Our Media keeps taking away context. They've trained US citizens to judge the past by the current, hypocritical idealism they take the time and trouble to define for us. That way we don't have to try to fit the edges of reality to the wayward angles of media-set culture. They lie to us, the politicians lie to us, the cereal boxes lie to us, every source of information bends, spindles and mutilates context, simplifying to idiocity and drawing in Straight Lines to Obvious Conclusions.

Picture old Will Rogers breaking the Fourth Wall, boggling for his contemporaries at the clueless ping-pong that was and is Convention Rhetoric. "Last night Claude Bowers ended up his speech with the following: 'The Battle hour has struck. Then to your Tents, O, ISRAEL."'

So the Democratic Convention of 1928 spent time discussing how to split the country in two, and Claude yelled that info into a Bugs Bunny-style microphone for the world to hear. Remember the Democrats of the time were the low-IQ version of Republicans, but with progressive ideals that Pelosi would have happily stomped on with both sensible heels. This was back when people knew the bible, remember, so the inference was as clear as a Republican yelling, "White Power!"

Poor Claude was doing so well, too. Mr. Rogers climbed all up his leg over the keynote speech. "I was the first one that suggested Calaude Bowers for this job ... he is a bear. You haven't heard the Republicans called anything until you hear this fellow -- comedy, oratory, facts and sense. He makes the Republicans pretty near as bad as they are. That's how good he is."

But getting back to Claude's fail on Biblical Context: Nepotism put an anchor baby on Israel's throne, which his dad Solomon mortgaged for trophy wives, spiced kumquats and lots of public buildings. Tammany Hall, seeing an opening, suggested Anchor Baby lower taxes and learn to budget; after due consideration, Junior raises taxes and throws in extra whips and scorpions. As one does.

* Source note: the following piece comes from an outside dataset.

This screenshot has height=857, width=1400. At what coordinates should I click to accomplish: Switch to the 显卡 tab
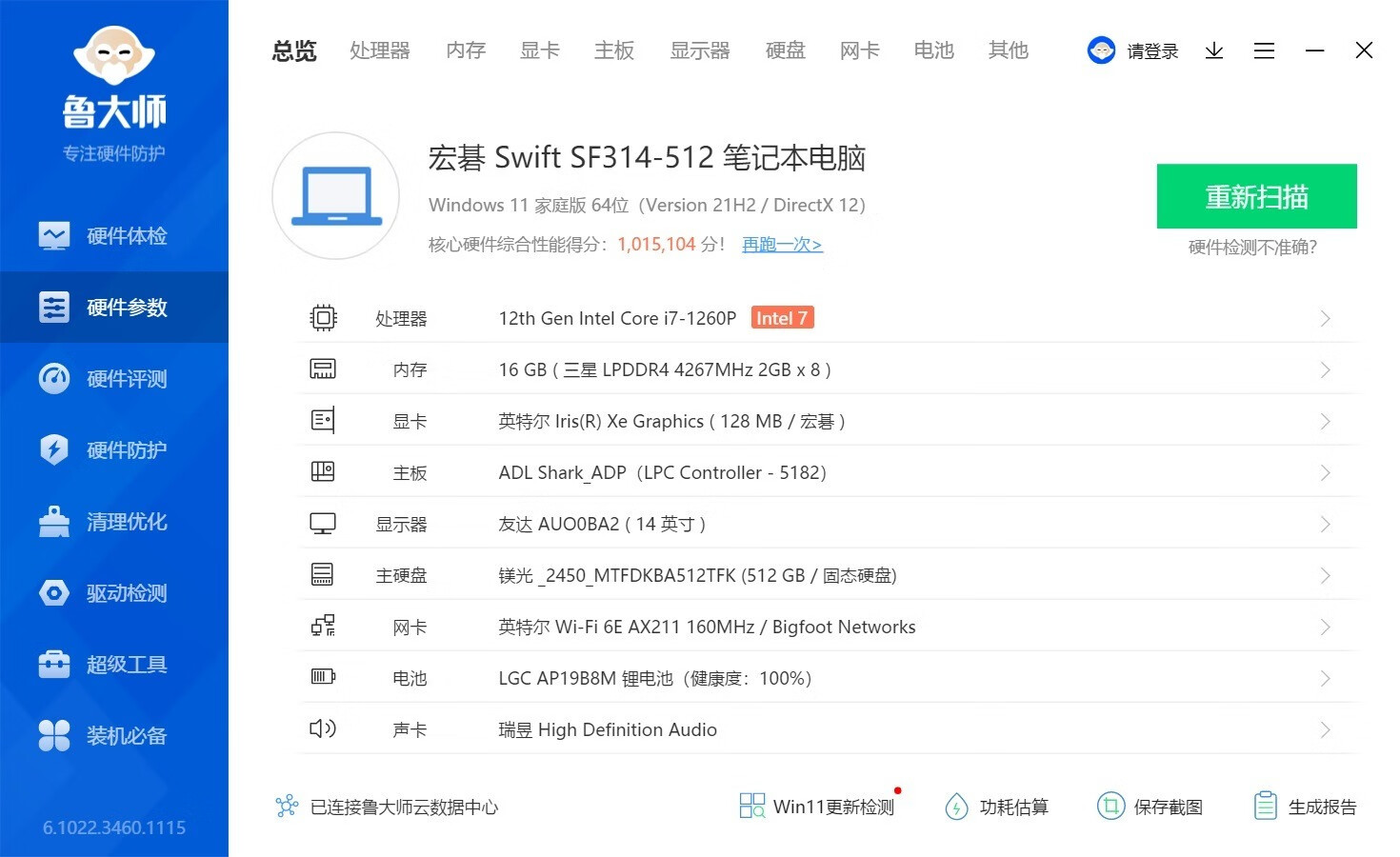(x=539, y=50)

For some no doubt Mud Age reason, Israel's designated citizens didn't hang about waiting for Mueller's investigation to wend its way through the pyramids back to the papyrus fields; various business entities got on the clacks and invited another candidate to declare for office. First he had to catch a train back from Egypt, where he had been attending dinners on the strength of having been chased out of God's Own Country by old Solomon himself.

Apparently Junior wasn't sure he was up to facing off a seasoned insurrectionist, and when said insurrectionist showed up and started hanging out by the front window and slowly sharpening his spear... well. Trained battle scorpions don't come cheap. The King called for more taxes to protect the kingdom from its invited guest, and promised he'd hold back a few scorpions for the welcoming committee.

Back to the Bible: "When the people heard what the King had said, they said: 'What portion do we have in David, and what inheritance do we have in the Son of Jesse. To your tents, O Israel!' That was how Israel came to be split into two."